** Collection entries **
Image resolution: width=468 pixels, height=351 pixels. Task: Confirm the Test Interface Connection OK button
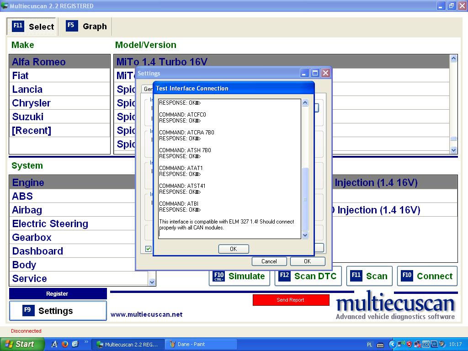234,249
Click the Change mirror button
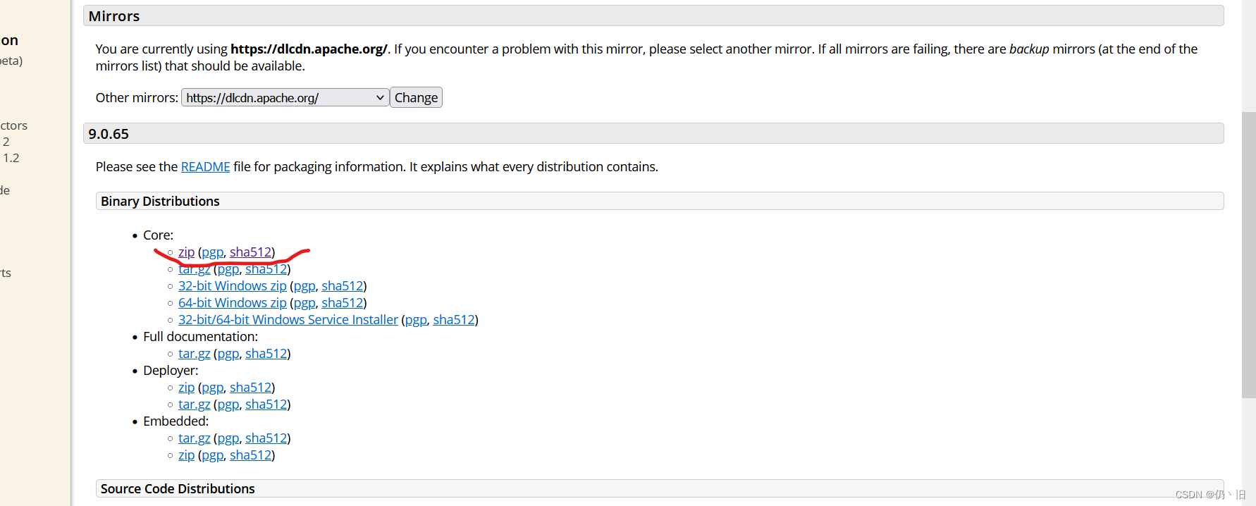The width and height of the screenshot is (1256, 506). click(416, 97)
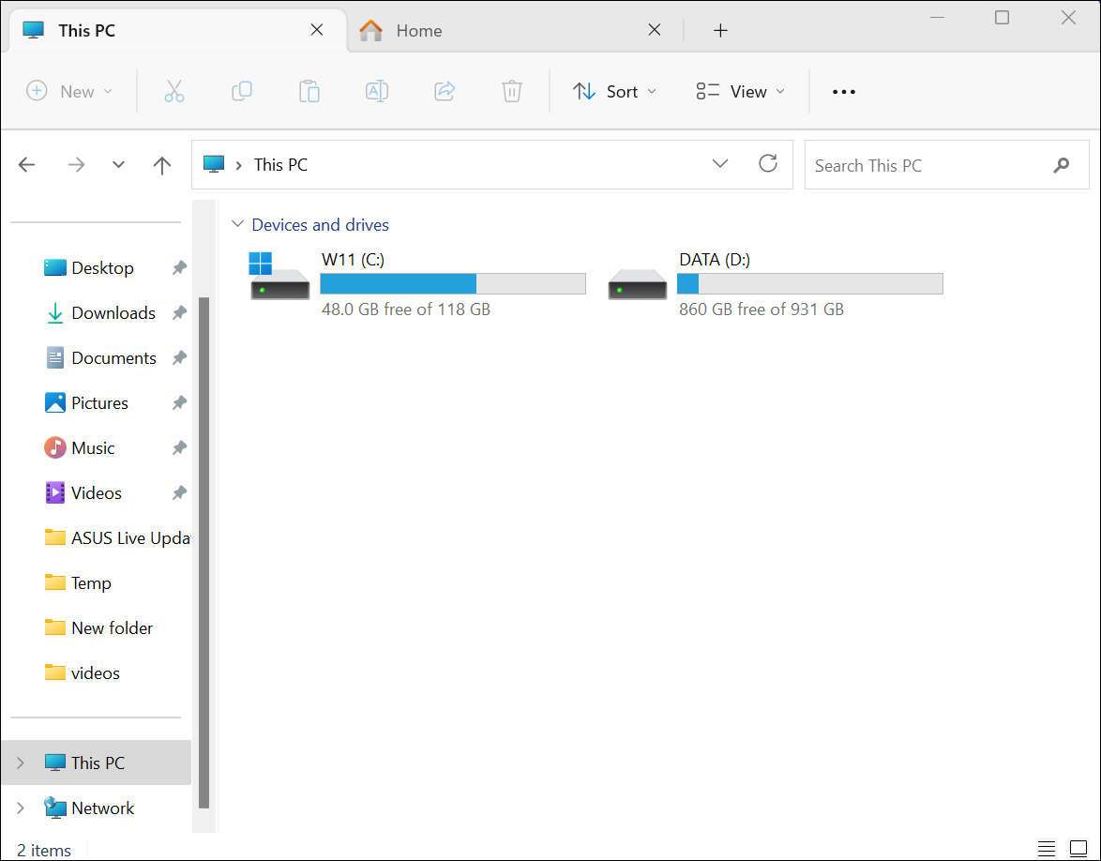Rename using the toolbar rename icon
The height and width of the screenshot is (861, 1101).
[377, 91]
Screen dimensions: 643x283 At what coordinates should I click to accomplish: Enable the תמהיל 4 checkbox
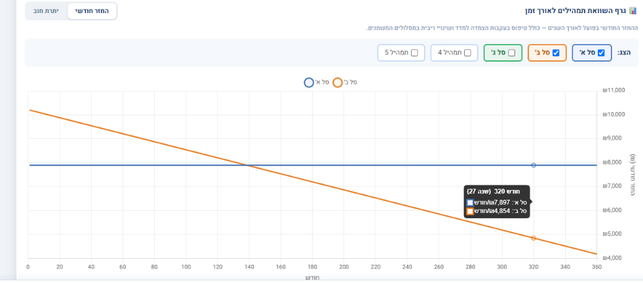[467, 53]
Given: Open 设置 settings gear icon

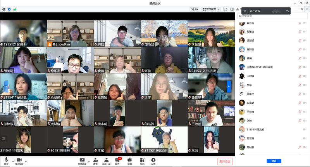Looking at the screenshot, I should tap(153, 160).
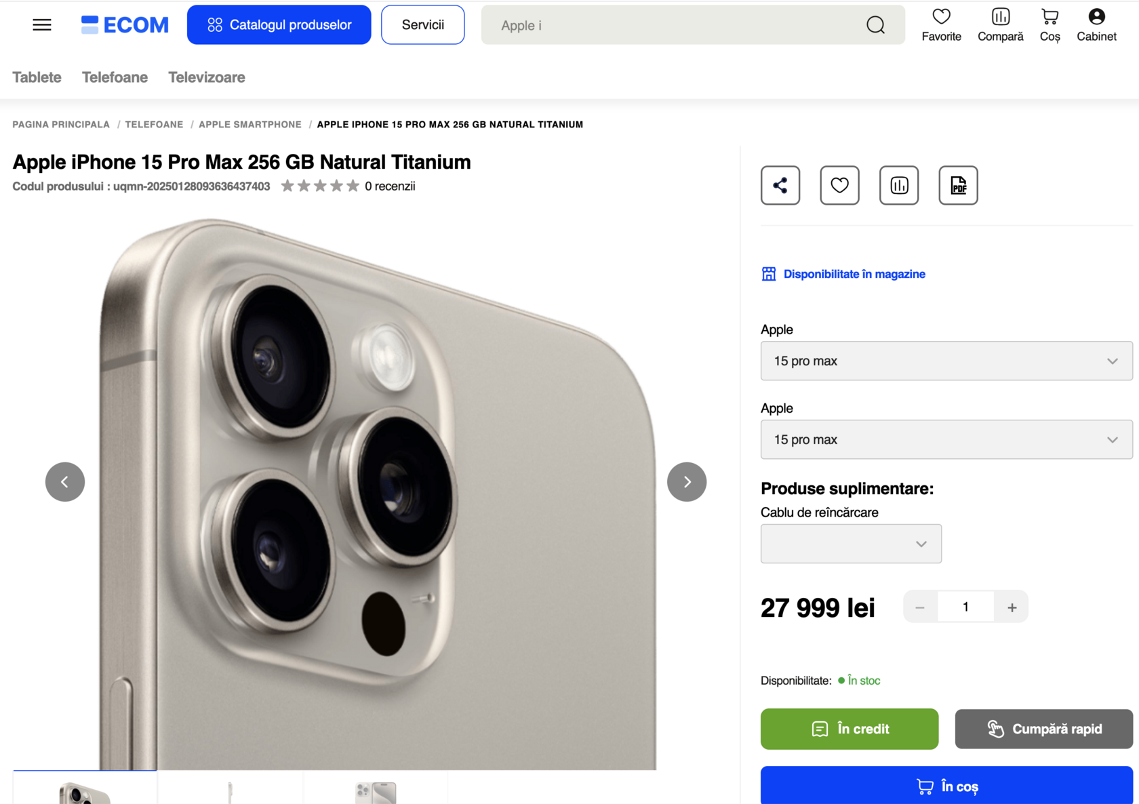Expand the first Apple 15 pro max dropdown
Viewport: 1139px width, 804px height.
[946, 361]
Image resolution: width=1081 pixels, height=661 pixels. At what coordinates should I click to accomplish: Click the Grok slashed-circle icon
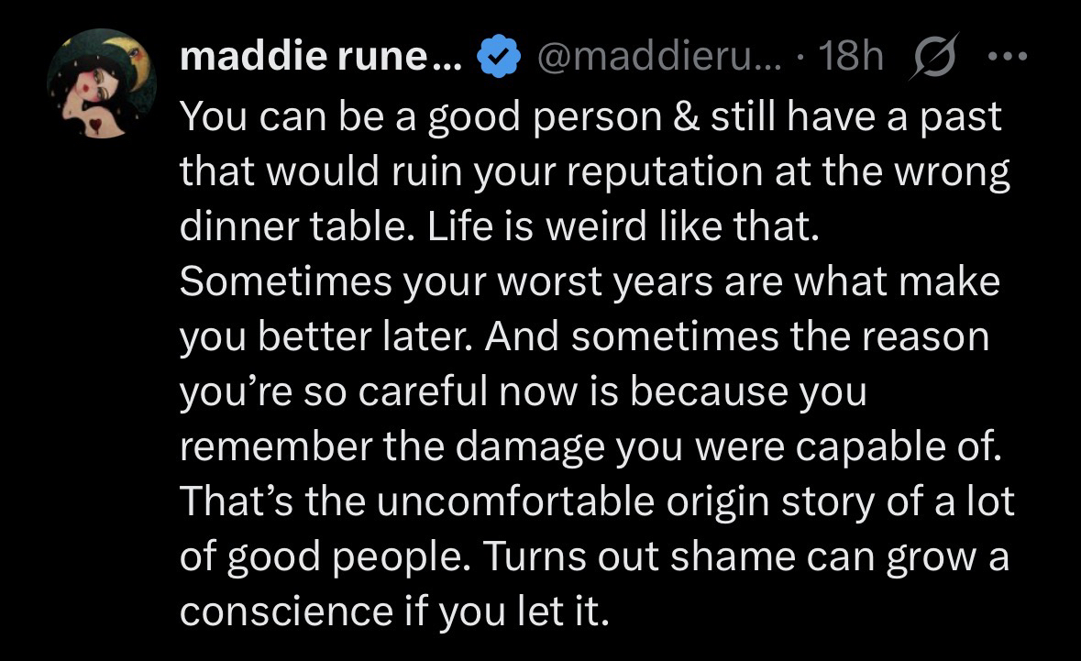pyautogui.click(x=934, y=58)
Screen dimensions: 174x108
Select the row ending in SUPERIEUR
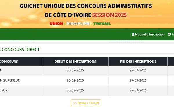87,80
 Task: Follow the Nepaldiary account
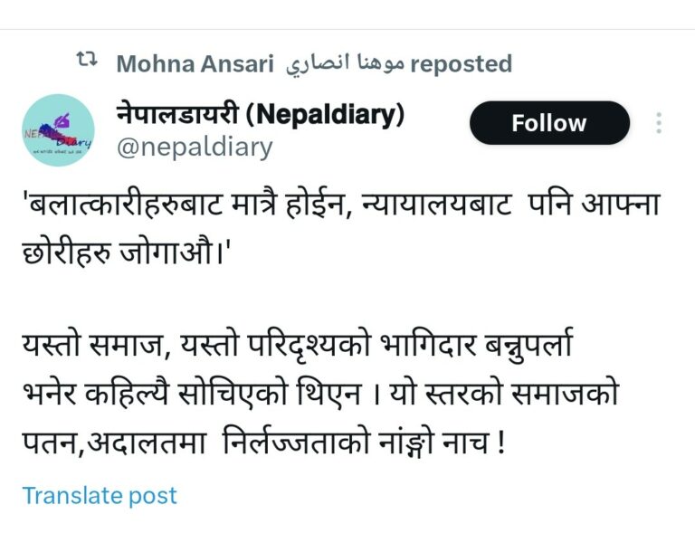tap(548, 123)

** What the task asks **
Give the records again exactly, minus the pictures.

** Answer to this task **
Image resolution: width=468 pixels, height=351 pixels. Task: Confirm the Test Interface Connection OK button
234,249
Click the Change mirror button
The width and height of the screenshot is (1256, 506). click(416, 97)
Rename using the toolbar rename icon
The height and width of the screenshot is (861, 1101).
[377, 91]
Screen dimensions: 643x283 At what coordinates should I click to accomplish: Enable the תמהיל 4 checkbox
[467, 53]
Given: Open 设置 settings gear icon

Looking at the screenshot, I should tap(153, 160).
Expand the first Apple 15 pro max dropdown
Viewport: 1139px width, 804px height.
[946, 361]
Image resolution: width=1081 pixels, height=661 pixels. At what coordinates should I click to accomplish: Click the Grok slashed-circle icon
pyautogui.click(x=934, y=58)
Screen dimensions: 174x108
Select the row ending in SUPERIEUR
87,80
 Task: Follow the Nepaldiary account
tap(548, 123)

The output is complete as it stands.